Required work »
Would you copy out the records word for word, starting at the line that contains "You are a computer-use agent." and ending at the line that contains "pos(965,79)", including both of those lines and leaving out the pictures?

Dataset rows »
____________

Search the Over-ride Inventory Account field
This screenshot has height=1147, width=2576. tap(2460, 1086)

____________

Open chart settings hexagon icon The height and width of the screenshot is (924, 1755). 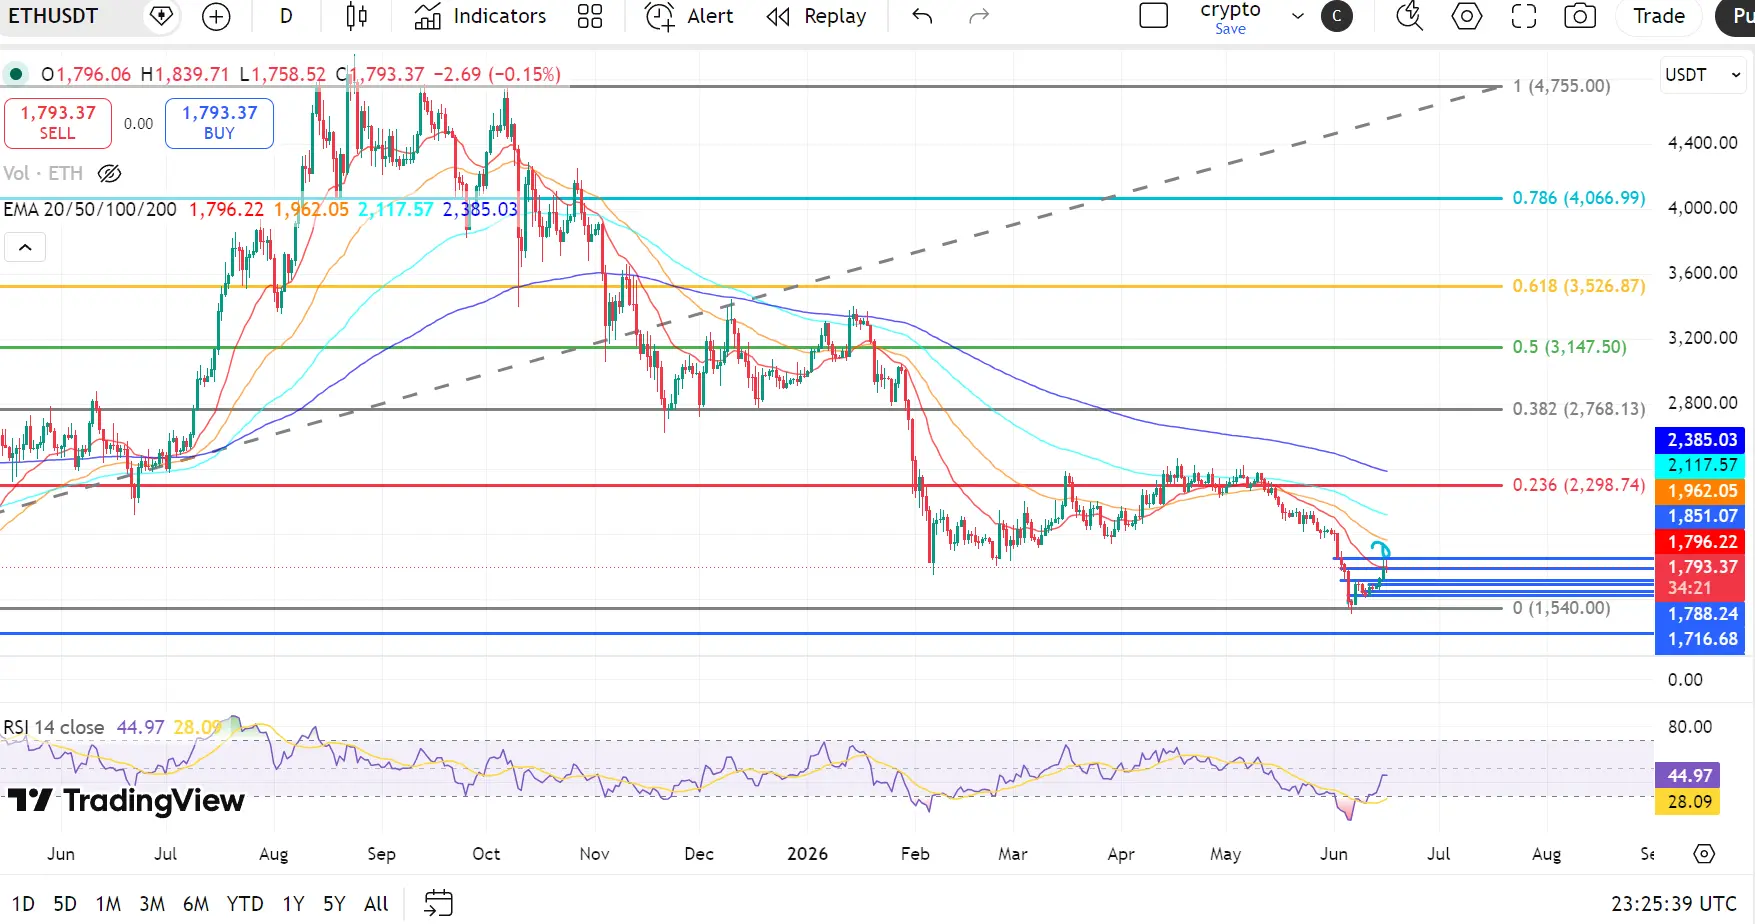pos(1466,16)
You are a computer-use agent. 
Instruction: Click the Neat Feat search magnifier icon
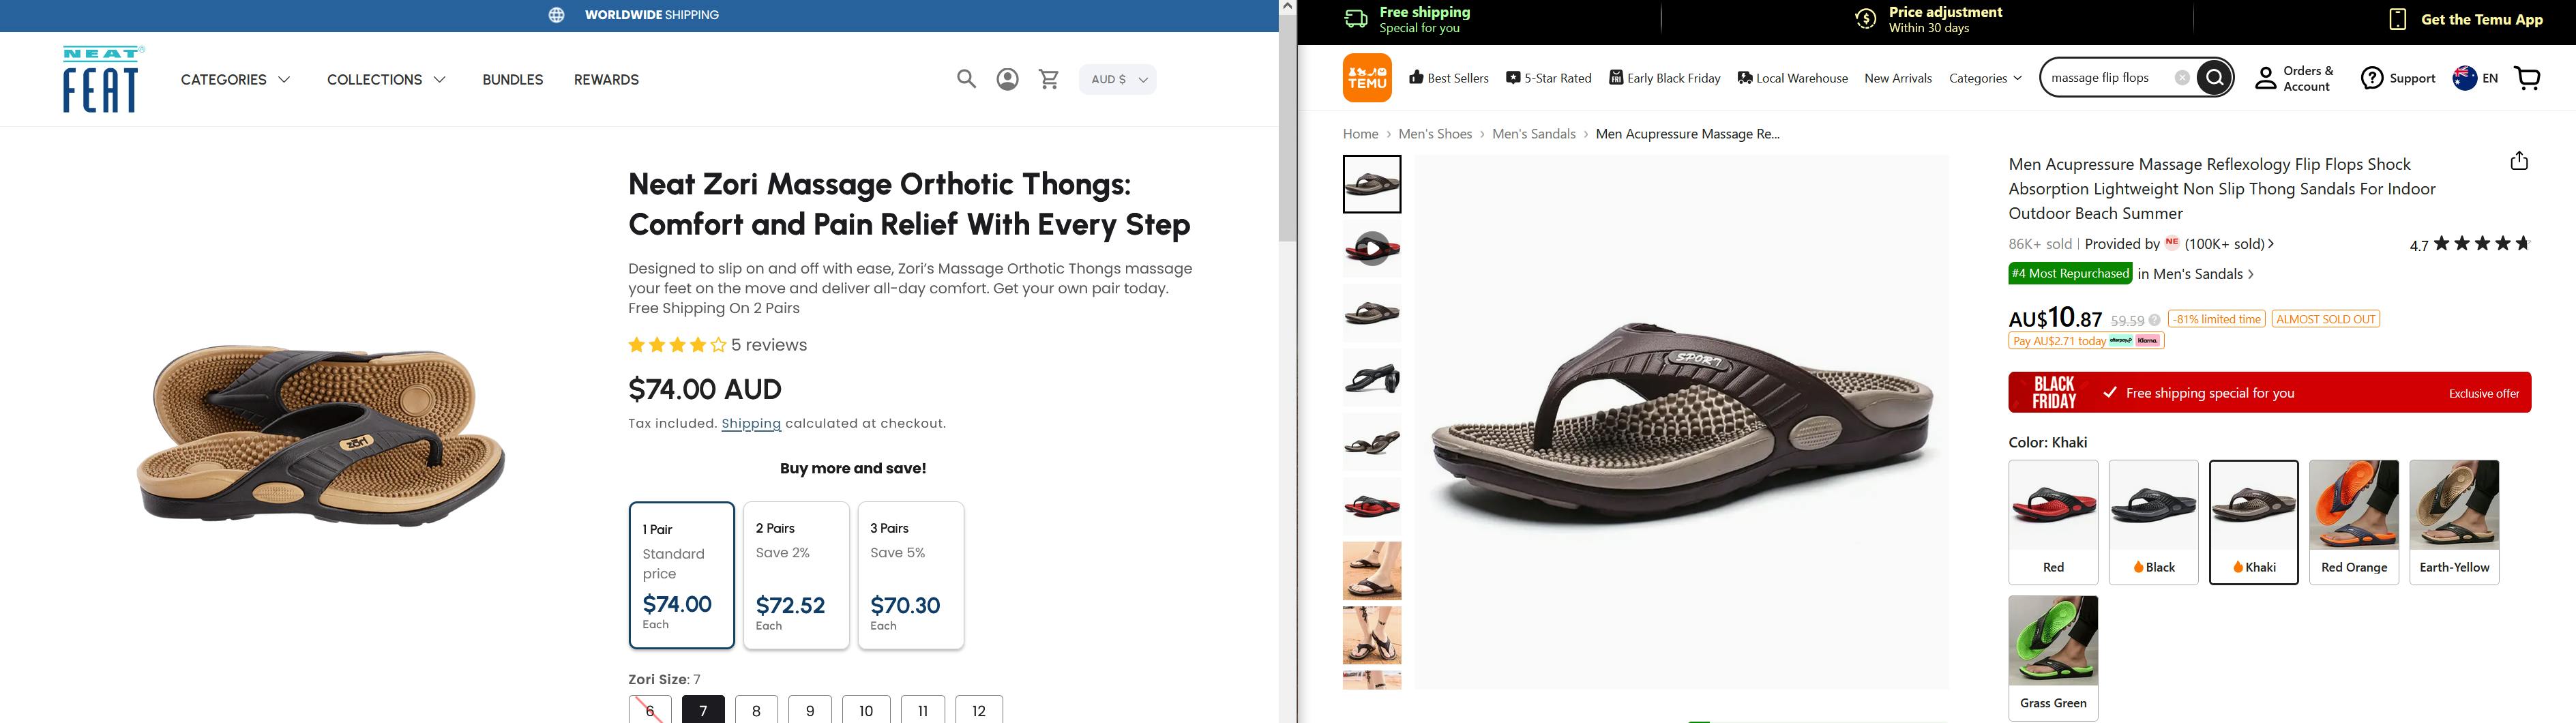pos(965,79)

____________

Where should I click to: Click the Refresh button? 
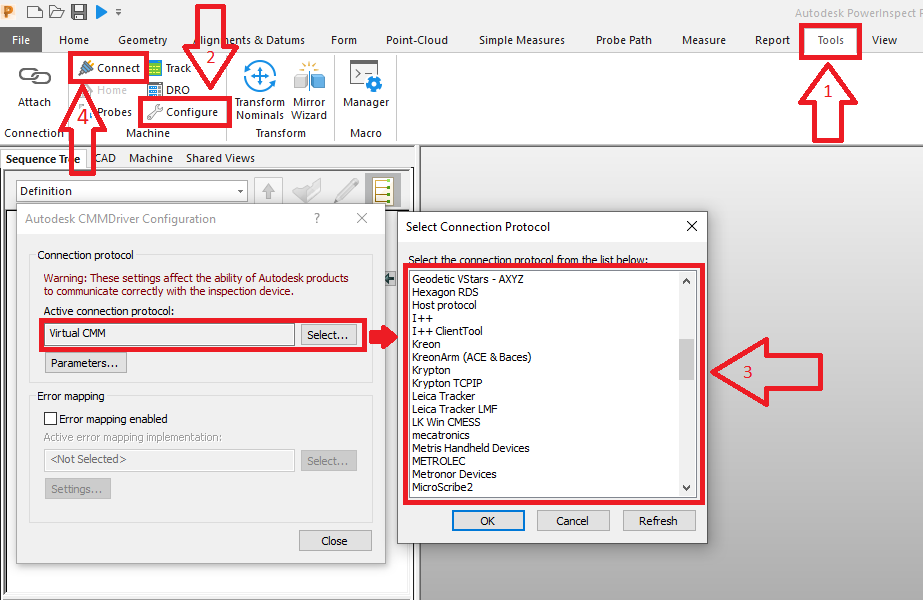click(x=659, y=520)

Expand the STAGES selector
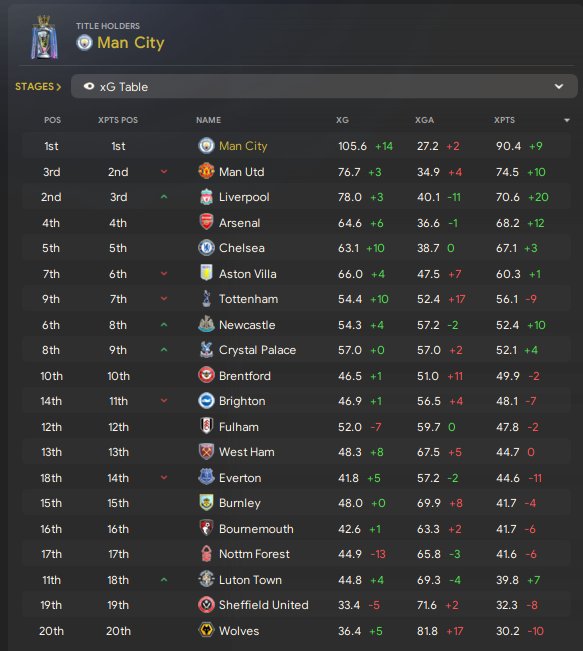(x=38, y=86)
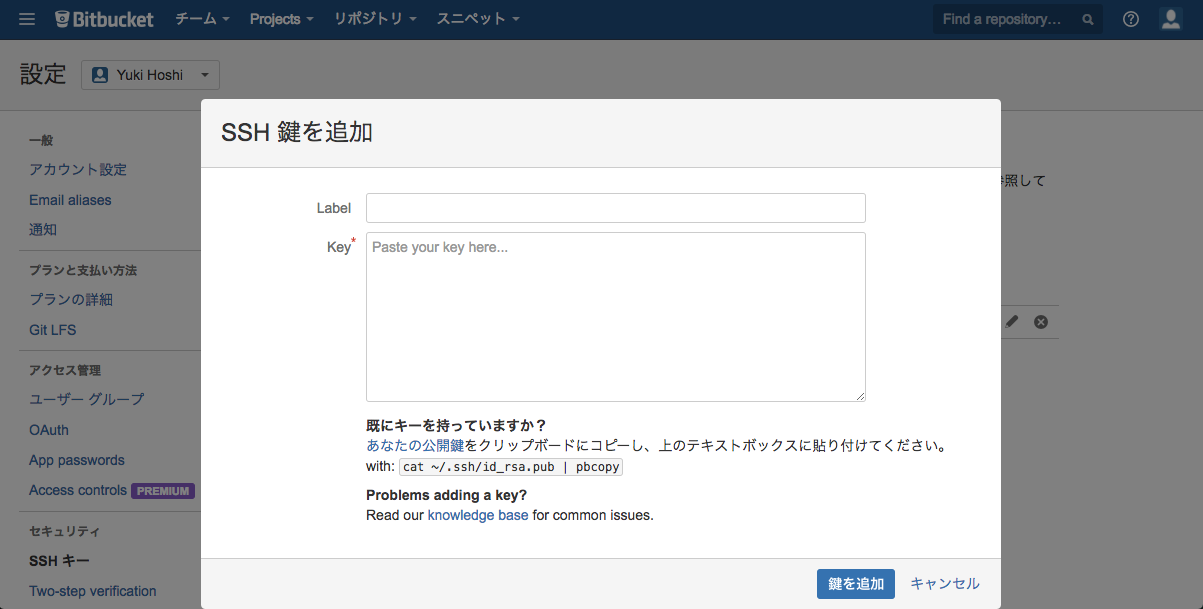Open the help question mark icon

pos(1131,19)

____________

Expected output »
You are a computer-use agent. 
Instruction: Click the Neat Feat search magnifier icon
pos(965,79)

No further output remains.